Sundown, Texas

by | Feb 6, 2021

Sundown, Texas is a town not known to many people outside the Texas South Plains area and former residents of the town of about 1500 people southwest of Levelland, Texas.  I remembered the town during much of my medical career because of a house call I made with Dr. Clarice Phillips, a GP in Levelland and one of my preceptors during my senior year in medical school.

About 7 weeks into my 12 week stint in Levelland that cemented my desire to be a country GP Dr. Phillips informed me., “We’re going out to Sundown today, Elwood to see Mrs. Smithson,”

He took along his doctor’s bag and a wrapped autoclaved set of tools for our visit.  We passed by many fields of cotton and maize and a few oil wells pumping away, and reached a farmhouse just on the edge of Sundown.

We got out of the car with me carrying the instrument package and Dr. Phillips his bag.  Mrs. Smithson was sitting in a rocking chair on her porch.  She had grossly swollen feet and legs and a protuberant abdomen. 

I was introduced to Mrs. Smithson and Dr. Phillips and she chatted about the weather, the lack of rain, how the cotton and maize had fared this crop year and a bit about how she was feeling.

Dr. Phillips examined her, used her lap blanket to partially cover her, and exposed her distended abdomen to us.

“We’re going to need to drain you again, Emma.  Where’s the basin?” he asked.  “Usual place,” she said.

Dr. Phillips went into the house and came out with a large, enameled basin and placed it on the porch floor between her legs.  He unwrapped the instrument package on a chair placed near her, pulled on sterile gloves, and put some iodine-like liquid on her lower abdomen.  All the time he kept up a running conversation with Mrs. Smithson with asides to me as to the cause of her ascites (the term for the accumulation of fluid free in her abdominal cavity) and the swollen legs. He placed a little anesthetic in the skin of the lower abdomen right in the midline, took a scalpel and made a nick in the skin and then picked up the trocar (in this case a metal hollow tube about twice the circumference of a pencil), attached a piece of rubber tubing and ran it to the basin.  Then he plunged the tube into her abdomen and the fluid began to flow into the basin.

The conversation resumed and after about 20 minutes it stopped with the basin nearly full and the flow finished.  Dr. Phillips removed the trocar, put a gauze pad over the wound and some adhesive tape.
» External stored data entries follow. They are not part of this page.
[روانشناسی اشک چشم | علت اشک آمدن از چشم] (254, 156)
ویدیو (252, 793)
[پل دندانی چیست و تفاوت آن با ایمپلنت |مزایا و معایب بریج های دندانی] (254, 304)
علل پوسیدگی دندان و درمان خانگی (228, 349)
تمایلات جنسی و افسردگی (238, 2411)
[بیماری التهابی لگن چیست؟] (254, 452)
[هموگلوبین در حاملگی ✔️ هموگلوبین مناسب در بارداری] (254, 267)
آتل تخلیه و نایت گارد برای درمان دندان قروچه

“Emma, where do you want me to put this stuff this time,” he asked.

“Oh, I think they both need some today,” she said.

Dr. Phillips took the basin to the porch railing, leaned over and poured a measure of that nutrient rich fluid into the luxuriant rose bushes on each side of the steps.

Shortly we took our leave and returned to Levelland for afternoon clinic.

In subsequent years I was in situations where it was necessary for me to perform a paracentesis (the medical term for the procedure I described above).  I always remembered that first time on the porch in Sundown, Texas, and followed the guidelines Dr. Phillips had laid out for me.

Eventually medical advances in treatment and the availability of specialty trained physicians took away the need for me to perform the procedure.

However, one day in Yuma, AZ, some 30 years and 850 miles away I was seeing a new patient in my office. During the interview I noticed his “accent” and asked him where he had been raised.

“West Texas”

“Where in West Texas”?

“A little town called Sundown”

I told him I knew where Sundown was and recounted the above story.
“I think that was my grandmother.  She always had the prettiest roses and my mother said it was because granny had a special water she put on it, but I never knew what it was.”  We discussed his age and the recollections and there is no proving that Emma Smithson (a pseudonym) was his grandmother, but it was likely true. I like to think so.